Altro che «cinque»! Le G sono – almeno – otto, e definiscono, con aggettivi, quanto sia pericolosa questa operazione.

«L’opinione pubblica dovrebbe diventare consapevole che è l’uso stesso dei cellulari a comportare un rischio per la salute pubblica nel suo insieme. Non si pensa mai, infatti, che ogni volta che qualcuno accende un cellulare, automaticamente irradia se stesso, ma anche chi gli sta intorno e soprattutto anche quelle persone inermi che vivono o lavorano vicino ai ripetitori della telefonia mobile. Il semplice atto di accendere il cellulare, quindi, crea un problema sanitario per tutta la collettività di cui ogni individuo è responsabile», p. 17.
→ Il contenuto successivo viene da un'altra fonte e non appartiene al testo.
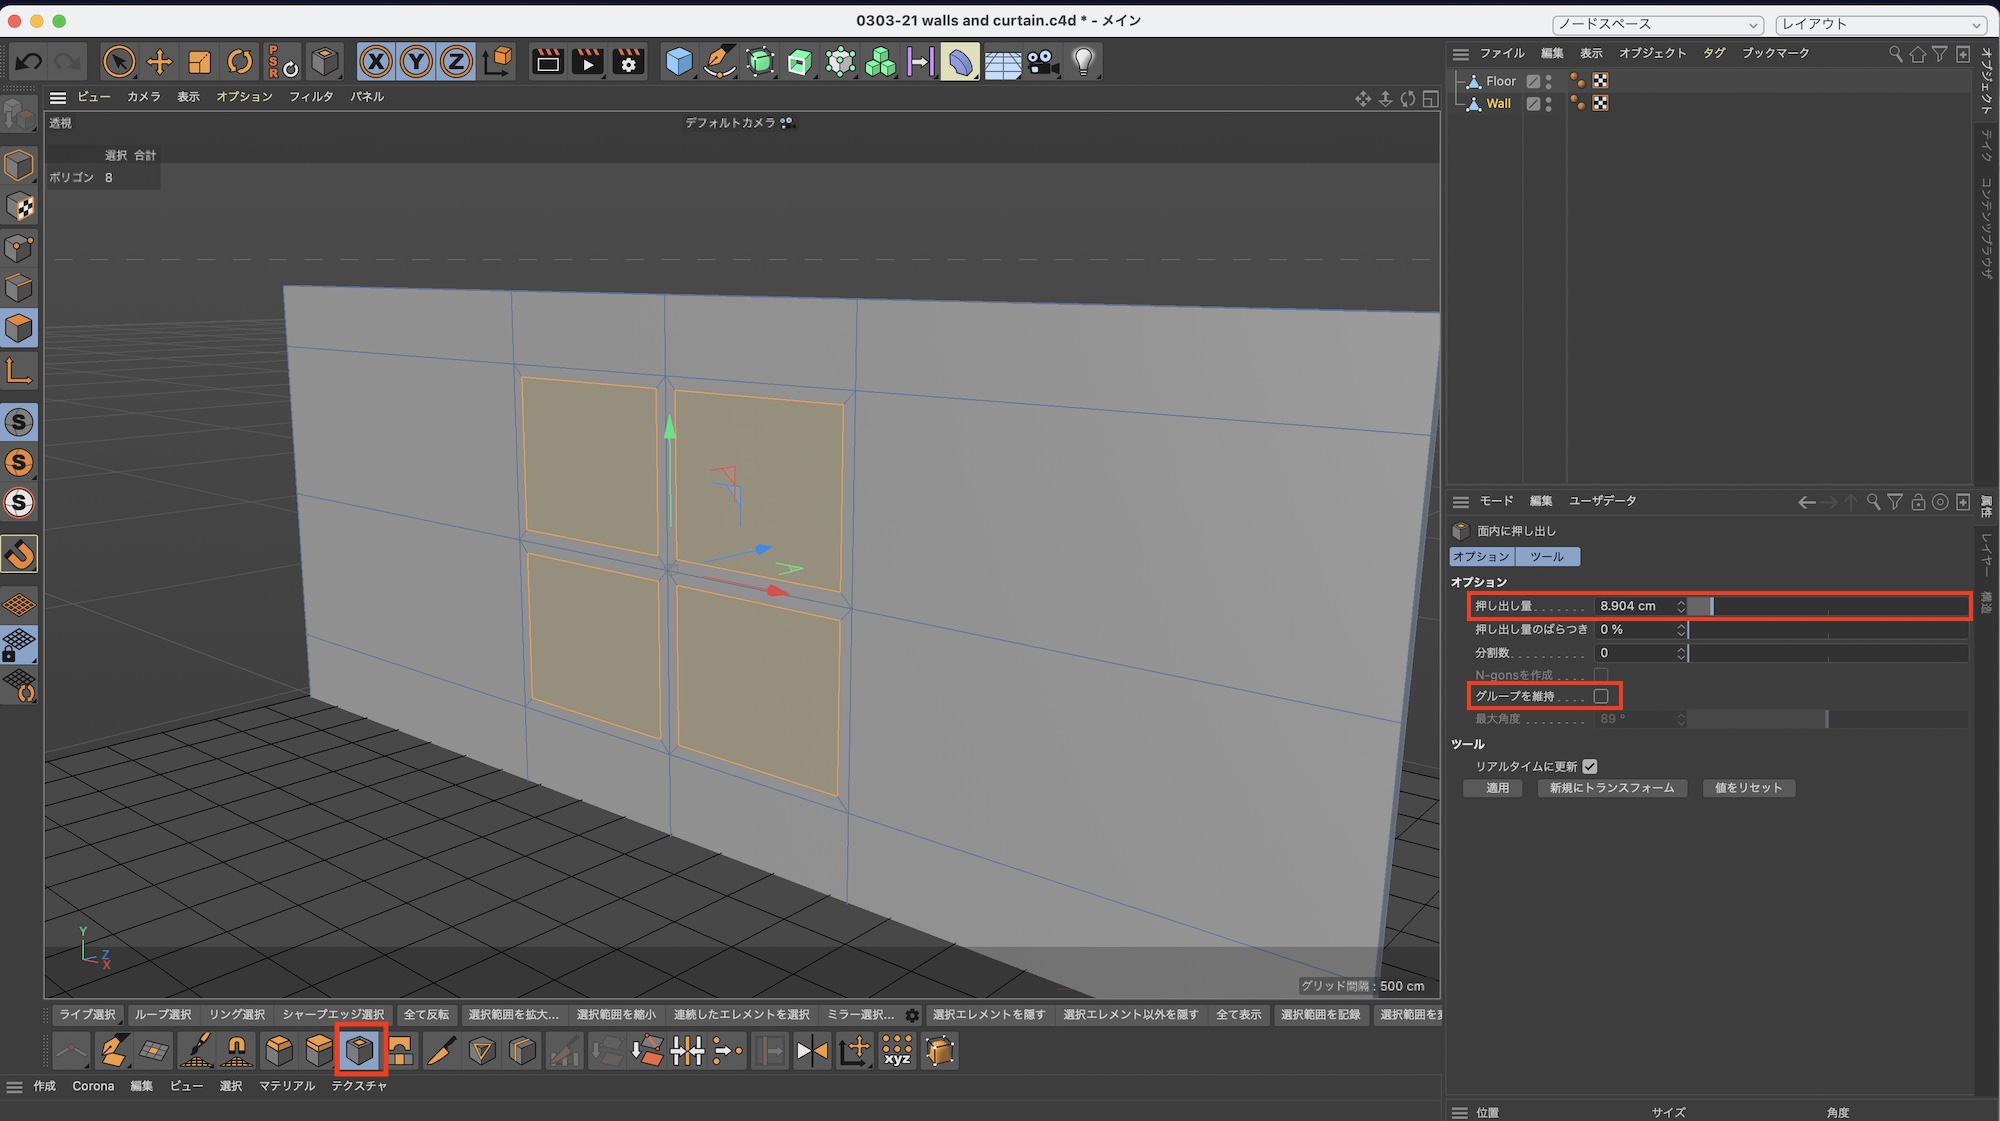Increment 押し出し量 stepper arrows
Viewport: 2000px width, 1121px height.
1681,602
Queste parole si leggono – più o meno simili – anche sui manifesti di Torino per chiamare la gente alla manifestazione di sabato 25 gennaio 2020 (alle 15,30 da piazza Castello); ed è ciò che – da anni – cerco di spiegare quando chiedo: «Hai un numero di telefono fisso dove posso chiamarti?», o quando dichiaro che non ho un cellulare e cerco di usare poco anche quello degli altri. Di solito le persone mi rispondono: «Non preoccuparti, ti chiamo io che non pago; tu fai solo uno squillo e ti richiamo subito»… il problema non è pagare! Oltre al fatto che non è vero che non si paga (si paga, si paga; subito e anche dopo. Anche molto dopo… come per l’amianto), la mia non è un’obiezione monetaria, non è che non voglio spendere di più. Voglio usare di meno il cellulare, e voglio che anche gli altri lo usino di meno, nel vano tentativo di trasmettere che il bisogno che ne hanno è in realtà un desiderio indotto. Ormai si telefona col cellulare anche in un posto dove c’è il telefono fisso! Se non è desiderio indotto questo… Oltreché un’offesa alla nostra intelligenza.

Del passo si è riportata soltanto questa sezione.